Como prometió en su campaña, el presidente boliviano, Evo Morales, ha decidido hacer pasar los yacimientos de gas del país bajo control de la compañía nacional YPFB.

Esta mañana del 1º de mayo en Bolivia, nada hacía presagiar la nueva jornada histórica que iba a vivir el país. Pero, poco antes del mediodía, una pantalla fija en la cadena de la televisión pública y múltiples comunicados desvelaron el asunto: “El gobierno popular de Evo Morales va a firmar dentro de un momento el decreto de nacionalización de los hidrocarburos”. Las fuerzas armadas bolivianas invaden entonces los 56 campos gasíferos y petrolíferos con que cuenta el país, algunos minutos antes de que el presidente boliviano, Evo Morales, tome la palabra desde el campo gasífero de San Alberto (en el sur del país) para anunciar la tercera nacionalización de los hidrocarburos de la historia del país.
Como había prometido Morales, el decreto de nacionalización no prevé “confiscar o expropiar los bienes de las compañías petroleras”. Sin embargo, su contenido ha sorprendido por su radicalidad. La medida más importante es sin duda la transferencia de propiedad a la compañía del estado YPFB de empresas llamadas “capitalizadas” (privatizadas) en los años 1990, y dos empresas privadas, entre ellas Petrobras Bolivia (filial de la compañía brasileña), convirtiéndose el estado en accionista mayoritario en su seno. Una medida como esa permitía así retomar el control del conjunto de la cadena productiva, reduciendo a la vez a las compañías petroleras a simples “prestatarios de servicios”. Paralelamente, la parte de los beneficios remitida al estado –de 50% desde la adopción de la ley sobre los hidrocarburos en la crisis de mayo-junio de 2005- pasará al 82% en los dos mayores campos gasíferos, San Alberto y Savalo, que producen ellos solos el 70% del gas boliviano. Las compañías tendrán 180 días para adaptarse a la nueva norma jurídica, bajo pena de tener que abandonar el país.

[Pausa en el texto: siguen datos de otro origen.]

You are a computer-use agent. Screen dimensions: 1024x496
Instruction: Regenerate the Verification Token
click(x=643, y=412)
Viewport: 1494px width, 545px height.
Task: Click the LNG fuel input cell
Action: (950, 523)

La adopción de este decreto, que debería hacer que se doblaran casi las rentas del estado ligadas al gas, marca indudablemente una profundización del proceso de cambio político y social en marcha desde la elección de Morales, en diciembre de 2005. Coloca a Bolivia ante un gran desafío: hacer frente a las presiones de los gobiernos social-liberales de Lula en Brasil y de Zapatero en España –los aliados de ayer de alguna manera- que han intervenido inmediatamente para manifestar su “preocupación” frente a un “gesto no amistoso” que supone dificultades para los intereses de sus compañías petroleras respectivas, Petrobras y Repsol. Sin duda, la consolidación de la alianza con Castro y Chávez, vía la adopción común de un tratado de comercio de los pueblos (TCP), que se quiere alternativo a los neoliberales TLC propuestos por los Estados Unidos, constituirá un punto de apoyo económico sólido para hacerlo.

Si todas las compañías petroleras presentes en Bolivia, entre las que están la francesa Total Fina Elf, han expresado por el momento su deseo de permanecer en el país, sus dirigentes no han dejado de manifestar su malestar ante la iniciativa del gobierno de Morales. Frente a las amenazas de sabotaje que planean actualmente, será necesario el apoyo de los movimientos sociales bolivianos, que han acogido mayoritariamente la medida con alegría. Pero, a pesar del compromiso de algunas organizaciones, como la Confederación Campesina Boliviana (CSUTCB), de defender la nacionalización, éstos parecen a la expectativa ante un proceso de cambio que tiende a dejarles al margen, como en la convocatoria de la Asamblea constituyente, en marzo de 2006. Será todo el desafío de Morales recolocar en el centro de este proceso a los movimientos que le han dado la posibilidad de iniciarlo, y mostrar que, no más que ayer, los sectores patronales de Santa Cruz y los militares –que han tenido un papel de primer orden en el curso de las operaciones ligadas a la nacionalización- no están llamados a convertirse en los socios privilegiados del régimen.